▶ _Work required_
Can you reproduce every one of the entries below word for word, leaving the pictures out?

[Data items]
================

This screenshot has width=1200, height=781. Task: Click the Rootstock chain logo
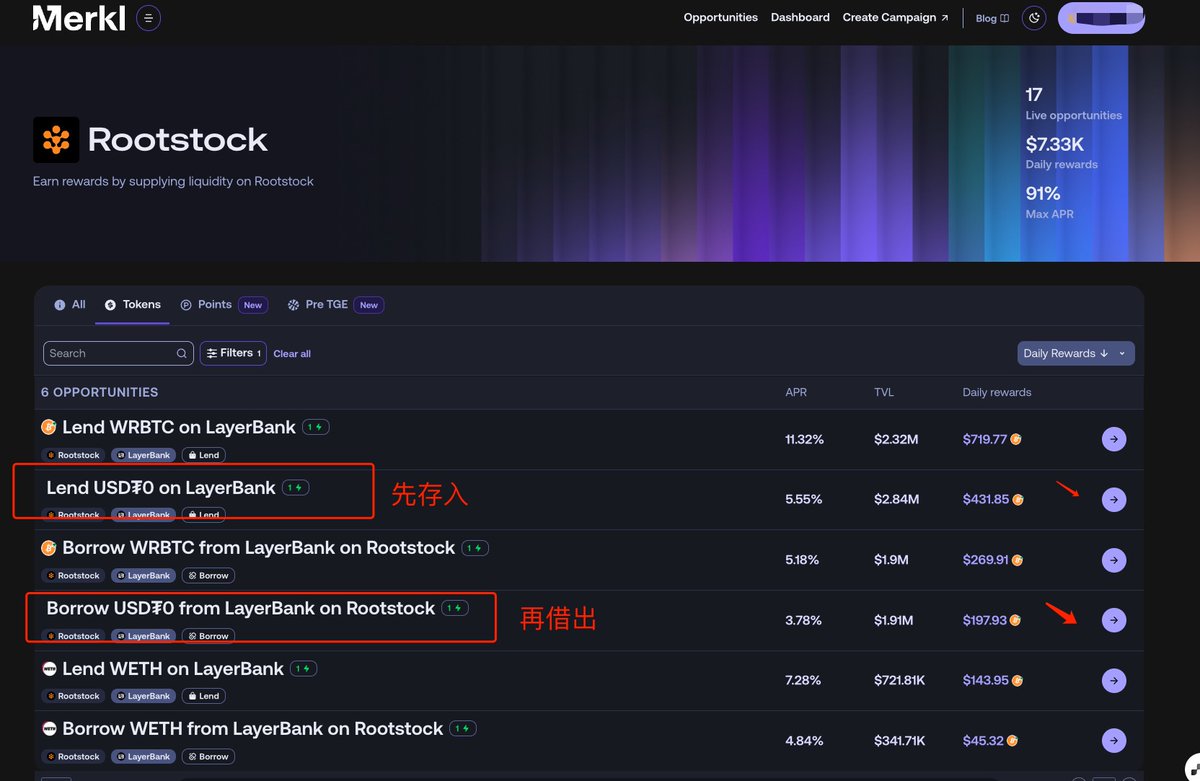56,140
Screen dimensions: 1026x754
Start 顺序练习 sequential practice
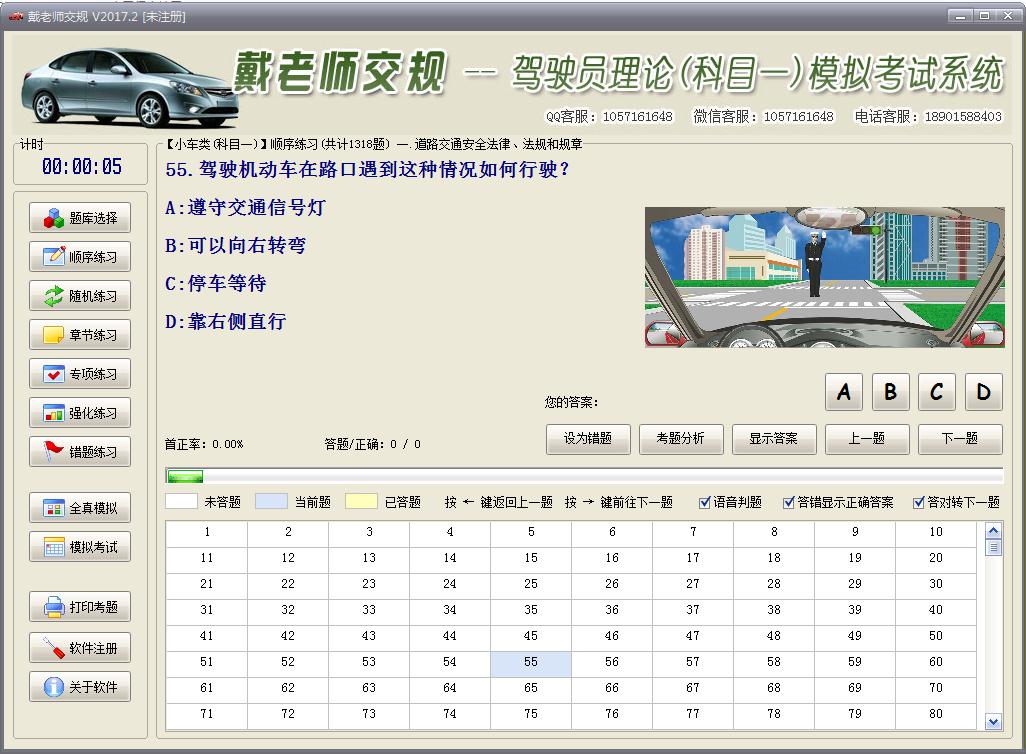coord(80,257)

================

▶ _Task response_
This screenshot has width=1200, height=781. Task: Click the Rootstock chain logo
56,140
Screen dimensions: 1026x754
Start 顺序练习 sequential practice
coord(80,257)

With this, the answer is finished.